TASK INPUTS –
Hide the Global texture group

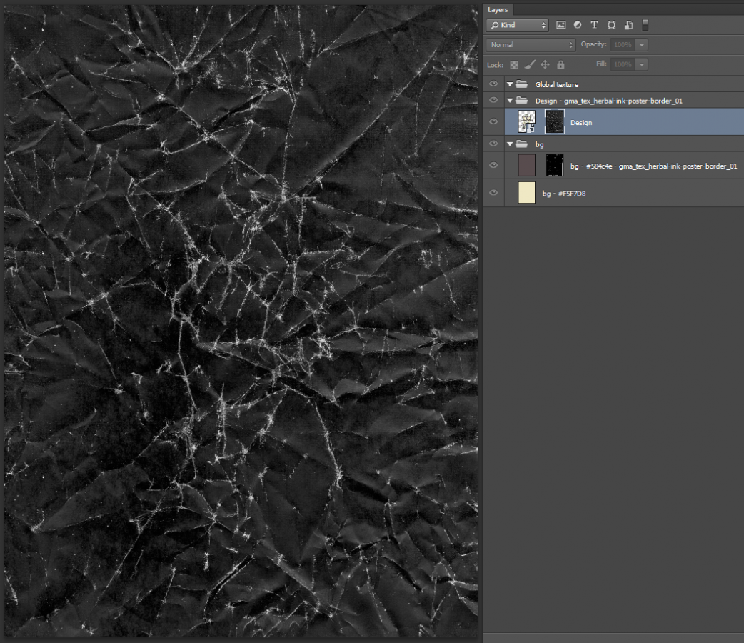(493, 84)
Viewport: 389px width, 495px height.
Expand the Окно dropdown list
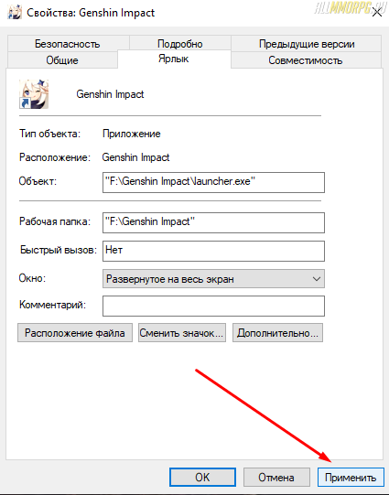pos(213,279)
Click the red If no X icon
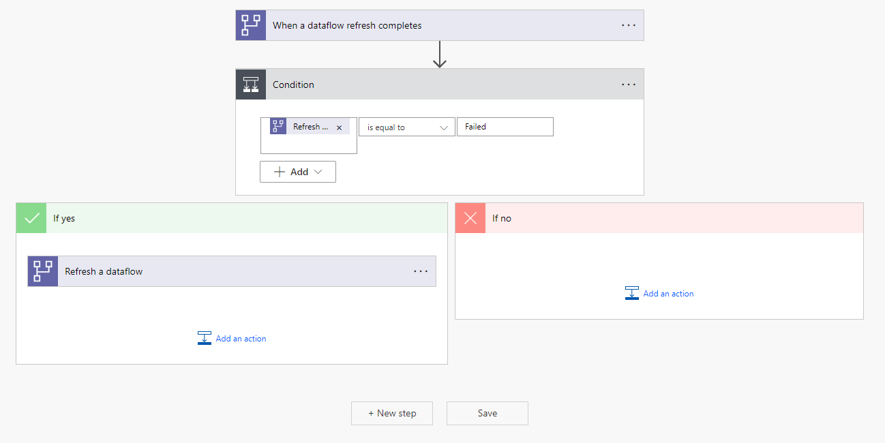Screen dimensions: 885x443 (470, 218)
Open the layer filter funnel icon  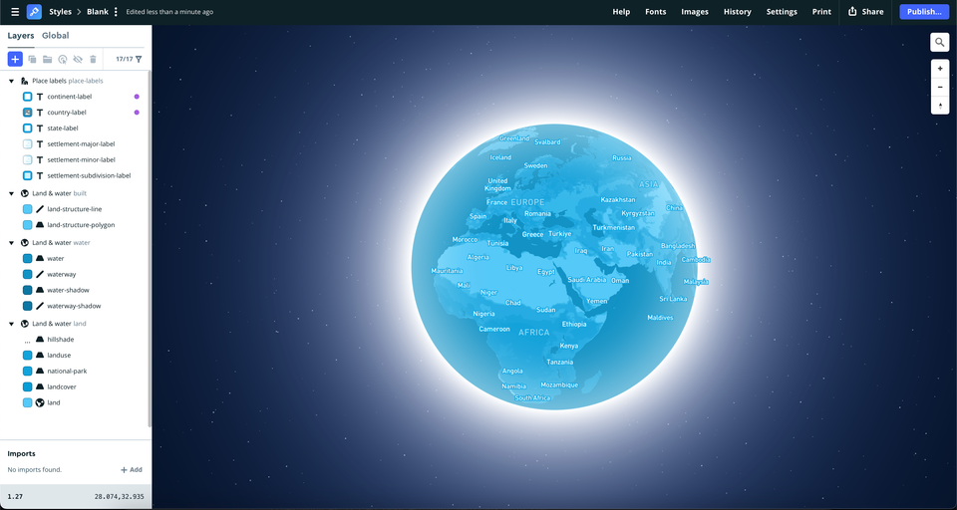point(139,60)
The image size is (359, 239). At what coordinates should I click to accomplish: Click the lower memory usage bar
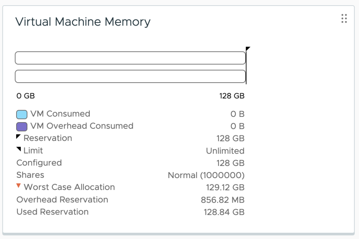pos(130,76)
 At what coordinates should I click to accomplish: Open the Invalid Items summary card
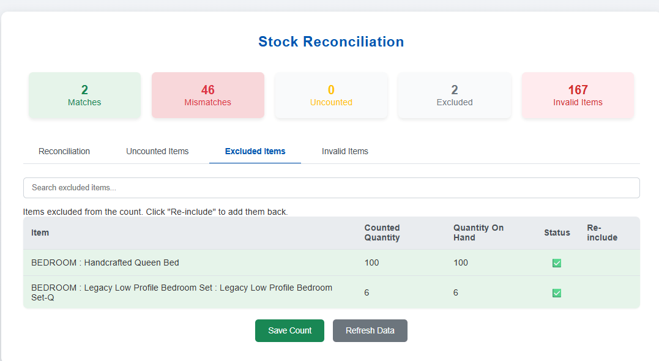click(x=578, y=95)
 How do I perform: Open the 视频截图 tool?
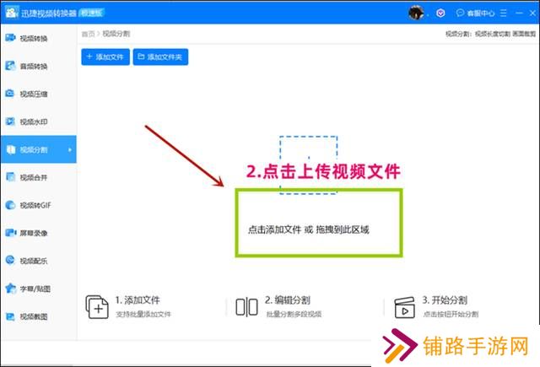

INSTRUCTIONS TO FOLLOW – Reproduce exactly, and only, the lines from the one holding "At what coordinates should I click to accomplish: Open" through the final line of the entries. Do not include the pictures.

EXERCISE ANSWER –
 At what coordinates should I click to accomplish: Open the Invalid Items summary card
click(x=578, y=95)
 How do I perform: Open the 视频截图 tool?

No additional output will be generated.